[What is being asked] Reproduce exactly the lines from the top of the records below through the line holding "Given: Click the 'Установка".

[Pixel coordinate grounding data]
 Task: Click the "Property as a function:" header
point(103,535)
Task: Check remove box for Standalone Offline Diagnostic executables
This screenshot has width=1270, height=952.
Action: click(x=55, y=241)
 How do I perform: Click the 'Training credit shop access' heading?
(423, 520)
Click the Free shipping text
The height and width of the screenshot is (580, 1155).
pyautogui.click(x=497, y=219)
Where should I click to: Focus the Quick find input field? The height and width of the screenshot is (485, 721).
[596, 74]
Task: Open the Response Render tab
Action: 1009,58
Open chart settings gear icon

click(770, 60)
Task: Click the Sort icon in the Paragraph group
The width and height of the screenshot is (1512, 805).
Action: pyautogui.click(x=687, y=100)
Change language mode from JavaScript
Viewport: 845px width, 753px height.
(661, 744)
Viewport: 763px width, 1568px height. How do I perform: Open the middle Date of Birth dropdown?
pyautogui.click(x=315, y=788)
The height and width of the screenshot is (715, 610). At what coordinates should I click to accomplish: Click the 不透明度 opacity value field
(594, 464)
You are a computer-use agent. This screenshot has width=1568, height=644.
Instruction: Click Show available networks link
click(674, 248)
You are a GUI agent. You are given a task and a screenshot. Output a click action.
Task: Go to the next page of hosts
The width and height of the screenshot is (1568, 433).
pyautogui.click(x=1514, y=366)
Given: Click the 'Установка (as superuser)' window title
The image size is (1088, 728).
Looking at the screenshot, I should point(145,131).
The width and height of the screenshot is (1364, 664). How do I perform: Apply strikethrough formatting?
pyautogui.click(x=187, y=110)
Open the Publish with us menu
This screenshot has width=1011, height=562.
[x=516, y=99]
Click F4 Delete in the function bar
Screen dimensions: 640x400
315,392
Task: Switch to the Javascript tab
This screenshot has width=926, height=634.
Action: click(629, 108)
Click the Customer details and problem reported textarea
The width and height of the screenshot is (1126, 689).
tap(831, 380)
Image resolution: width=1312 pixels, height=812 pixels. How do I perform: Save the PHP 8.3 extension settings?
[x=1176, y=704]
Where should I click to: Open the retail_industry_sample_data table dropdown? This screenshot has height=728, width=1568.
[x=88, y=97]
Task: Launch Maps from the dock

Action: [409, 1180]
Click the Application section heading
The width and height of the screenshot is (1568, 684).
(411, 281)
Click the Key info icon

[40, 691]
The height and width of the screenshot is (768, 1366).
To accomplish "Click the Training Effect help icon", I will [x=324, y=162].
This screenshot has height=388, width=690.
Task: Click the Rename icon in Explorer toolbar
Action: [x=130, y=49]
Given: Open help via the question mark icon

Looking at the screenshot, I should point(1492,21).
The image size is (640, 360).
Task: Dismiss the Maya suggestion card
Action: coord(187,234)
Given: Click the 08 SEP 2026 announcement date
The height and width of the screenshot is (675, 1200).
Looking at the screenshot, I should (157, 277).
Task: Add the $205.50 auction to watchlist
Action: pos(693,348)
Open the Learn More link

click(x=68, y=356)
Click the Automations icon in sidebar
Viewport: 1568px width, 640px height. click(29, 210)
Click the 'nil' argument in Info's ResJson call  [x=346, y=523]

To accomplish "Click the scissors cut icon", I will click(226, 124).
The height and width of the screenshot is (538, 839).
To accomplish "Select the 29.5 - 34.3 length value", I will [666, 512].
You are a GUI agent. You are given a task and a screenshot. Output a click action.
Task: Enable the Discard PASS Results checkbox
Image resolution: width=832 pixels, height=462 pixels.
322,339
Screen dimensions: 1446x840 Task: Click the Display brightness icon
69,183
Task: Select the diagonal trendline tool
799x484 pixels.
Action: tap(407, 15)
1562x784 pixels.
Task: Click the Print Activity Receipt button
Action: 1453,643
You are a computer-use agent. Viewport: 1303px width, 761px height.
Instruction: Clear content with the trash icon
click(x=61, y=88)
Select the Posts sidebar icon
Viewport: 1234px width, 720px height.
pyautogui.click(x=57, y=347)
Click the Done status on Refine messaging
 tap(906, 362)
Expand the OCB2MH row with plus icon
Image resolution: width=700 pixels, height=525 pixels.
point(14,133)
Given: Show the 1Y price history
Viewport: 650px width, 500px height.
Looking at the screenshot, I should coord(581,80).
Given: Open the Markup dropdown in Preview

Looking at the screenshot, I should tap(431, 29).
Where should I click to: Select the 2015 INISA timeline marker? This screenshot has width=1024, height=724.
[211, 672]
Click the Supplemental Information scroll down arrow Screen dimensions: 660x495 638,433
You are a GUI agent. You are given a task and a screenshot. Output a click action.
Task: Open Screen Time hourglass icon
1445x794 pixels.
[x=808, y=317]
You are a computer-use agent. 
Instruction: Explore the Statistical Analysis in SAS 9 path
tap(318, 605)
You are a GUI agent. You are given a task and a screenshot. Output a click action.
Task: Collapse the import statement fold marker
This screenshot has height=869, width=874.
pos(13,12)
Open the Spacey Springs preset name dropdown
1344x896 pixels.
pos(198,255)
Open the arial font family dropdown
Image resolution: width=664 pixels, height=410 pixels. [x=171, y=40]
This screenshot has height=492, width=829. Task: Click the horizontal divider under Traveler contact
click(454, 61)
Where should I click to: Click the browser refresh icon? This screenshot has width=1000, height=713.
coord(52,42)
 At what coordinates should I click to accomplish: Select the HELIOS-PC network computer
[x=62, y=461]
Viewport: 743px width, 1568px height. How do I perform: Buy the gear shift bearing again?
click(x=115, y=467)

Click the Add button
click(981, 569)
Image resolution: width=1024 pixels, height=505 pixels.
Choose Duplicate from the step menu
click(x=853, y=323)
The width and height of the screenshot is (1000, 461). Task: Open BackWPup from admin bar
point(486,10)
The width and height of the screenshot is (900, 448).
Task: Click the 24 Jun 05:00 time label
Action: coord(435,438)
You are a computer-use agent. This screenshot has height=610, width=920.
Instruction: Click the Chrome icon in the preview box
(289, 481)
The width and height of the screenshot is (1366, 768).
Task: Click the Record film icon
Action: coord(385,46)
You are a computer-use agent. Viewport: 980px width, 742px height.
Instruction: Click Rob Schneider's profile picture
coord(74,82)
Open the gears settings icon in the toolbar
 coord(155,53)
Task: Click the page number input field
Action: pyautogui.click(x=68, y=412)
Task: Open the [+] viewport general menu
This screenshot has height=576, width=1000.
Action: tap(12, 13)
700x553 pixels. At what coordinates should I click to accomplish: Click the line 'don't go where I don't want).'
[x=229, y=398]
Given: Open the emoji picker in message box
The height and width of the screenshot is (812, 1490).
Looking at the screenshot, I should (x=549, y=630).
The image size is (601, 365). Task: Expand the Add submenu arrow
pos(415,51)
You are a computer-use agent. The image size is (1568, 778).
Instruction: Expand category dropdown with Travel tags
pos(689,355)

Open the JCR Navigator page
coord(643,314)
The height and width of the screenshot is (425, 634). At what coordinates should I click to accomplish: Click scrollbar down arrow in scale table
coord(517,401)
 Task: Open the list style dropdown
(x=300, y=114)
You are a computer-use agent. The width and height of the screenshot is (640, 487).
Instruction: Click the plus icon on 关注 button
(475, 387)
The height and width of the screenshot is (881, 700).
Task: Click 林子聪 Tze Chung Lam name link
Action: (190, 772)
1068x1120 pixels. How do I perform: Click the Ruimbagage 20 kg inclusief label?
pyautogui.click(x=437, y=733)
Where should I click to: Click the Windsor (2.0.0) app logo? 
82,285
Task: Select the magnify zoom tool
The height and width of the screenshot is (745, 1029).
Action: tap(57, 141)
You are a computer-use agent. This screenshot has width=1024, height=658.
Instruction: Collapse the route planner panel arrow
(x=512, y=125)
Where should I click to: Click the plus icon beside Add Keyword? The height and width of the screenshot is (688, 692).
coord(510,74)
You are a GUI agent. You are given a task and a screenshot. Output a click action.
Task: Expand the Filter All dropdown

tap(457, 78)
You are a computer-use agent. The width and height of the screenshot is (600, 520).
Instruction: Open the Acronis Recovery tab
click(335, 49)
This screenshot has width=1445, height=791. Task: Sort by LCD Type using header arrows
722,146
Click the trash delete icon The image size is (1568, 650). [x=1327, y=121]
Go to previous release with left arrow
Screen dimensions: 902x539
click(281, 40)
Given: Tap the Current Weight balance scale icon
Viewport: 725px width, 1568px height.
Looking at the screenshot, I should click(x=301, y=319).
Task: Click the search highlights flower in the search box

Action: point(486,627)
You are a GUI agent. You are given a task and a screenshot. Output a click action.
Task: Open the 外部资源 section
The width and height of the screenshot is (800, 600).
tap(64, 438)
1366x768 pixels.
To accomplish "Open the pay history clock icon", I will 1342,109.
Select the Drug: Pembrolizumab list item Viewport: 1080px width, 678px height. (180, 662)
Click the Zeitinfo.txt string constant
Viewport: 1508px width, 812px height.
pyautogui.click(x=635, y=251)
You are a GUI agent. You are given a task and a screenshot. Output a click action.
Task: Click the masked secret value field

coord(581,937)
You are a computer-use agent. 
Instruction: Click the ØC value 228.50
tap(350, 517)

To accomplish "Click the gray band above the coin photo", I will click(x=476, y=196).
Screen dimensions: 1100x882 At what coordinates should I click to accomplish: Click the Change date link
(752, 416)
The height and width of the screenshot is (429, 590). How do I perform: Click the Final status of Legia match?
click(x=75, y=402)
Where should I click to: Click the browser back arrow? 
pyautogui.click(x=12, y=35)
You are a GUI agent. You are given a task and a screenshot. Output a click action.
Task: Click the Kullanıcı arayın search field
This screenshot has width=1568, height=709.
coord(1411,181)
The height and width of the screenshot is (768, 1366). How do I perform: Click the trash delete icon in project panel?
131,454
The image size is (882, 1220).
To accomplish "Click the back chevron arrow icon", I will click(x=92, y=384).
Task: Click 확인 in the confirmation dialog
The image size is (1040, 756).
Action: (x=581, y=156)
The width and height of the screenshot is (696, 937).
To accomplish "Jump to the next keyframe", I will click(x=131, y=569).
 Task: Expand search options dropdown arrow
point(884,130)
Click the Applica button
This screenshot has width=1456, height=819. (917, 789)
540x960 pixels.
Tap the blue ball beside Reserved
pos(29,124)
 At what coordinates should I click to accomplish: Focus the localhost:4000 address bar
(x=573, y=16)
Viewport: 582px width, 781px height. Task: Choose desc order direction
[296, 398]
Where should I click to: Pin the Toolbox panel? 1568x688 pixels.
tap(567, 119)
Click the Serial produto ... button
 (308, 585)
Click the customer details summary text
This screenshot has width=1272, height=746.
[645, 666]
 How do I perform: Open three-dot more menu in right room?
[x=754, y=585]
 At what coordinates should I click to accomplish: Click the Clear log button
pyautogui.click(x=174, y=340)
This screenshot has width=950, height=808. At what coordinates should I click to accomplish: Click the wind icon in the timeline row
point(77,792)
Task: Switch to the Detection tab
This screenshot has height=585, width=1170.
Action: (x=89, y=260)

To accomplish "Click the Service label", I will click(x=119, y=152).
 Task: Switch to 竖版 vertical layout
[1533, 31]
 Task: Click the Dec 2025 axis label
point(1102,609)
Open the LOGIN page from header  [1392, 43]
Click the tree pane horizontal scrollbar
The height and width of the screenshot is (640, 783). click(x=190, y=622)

[Written solution]
 Task: Click the "Property as a function:" header
point(103,535)
Task: Check remove box for Standalone Offline Diagnostic executables
This screenshot has width=1270, height=952.
Action: click(x=55, y=241)
 How do I perform: Click the 'Training credit shop access' heading?
(423, 520)
Click the Free shipping text
The height and width of the screenshot is (580, 1155).
pyautogui.click(x=497, y=219)
Where should I click to: Focus the Quick find input field? The height and width of the screenshot is (485, 721).
[596, 74]
Task: Open the Response Render tab
Action: 1009,58
Open chart settings gear icon

click(770, 60)
Task: Click the Sort icon in the Paragraph group
The width and height of the screenshot is (1512, 805).
Action: pyautogui.click(x=687, y=100)
Change language mode from JavaScript
Viewport: 845px width, 753px height.
(661, 744)
Viewport: 763px width, 1568px height. How do I perform: Open the middle Date of Birth dropdown?
pyautogui.click(x=315, y=788)
The height and width of the screenshot is (715, 610). At what coordinates should I click to accomplish: Click the 不透明度 opacity value field
(594, 464)
You are a computer-use agent. This screenshot has width=1568, height=644.
Instruction: Click Show available networks link
click(674, 248)
You are a GUI agent. You are given a task and a screenshot. Output a click action.
Task: Go to the next page of hosts
The width and height of the screenshot is (1568, 433).
pyautogui.click(x=1514, y=366)
Given: Click the 'Установка (as superuser)' window title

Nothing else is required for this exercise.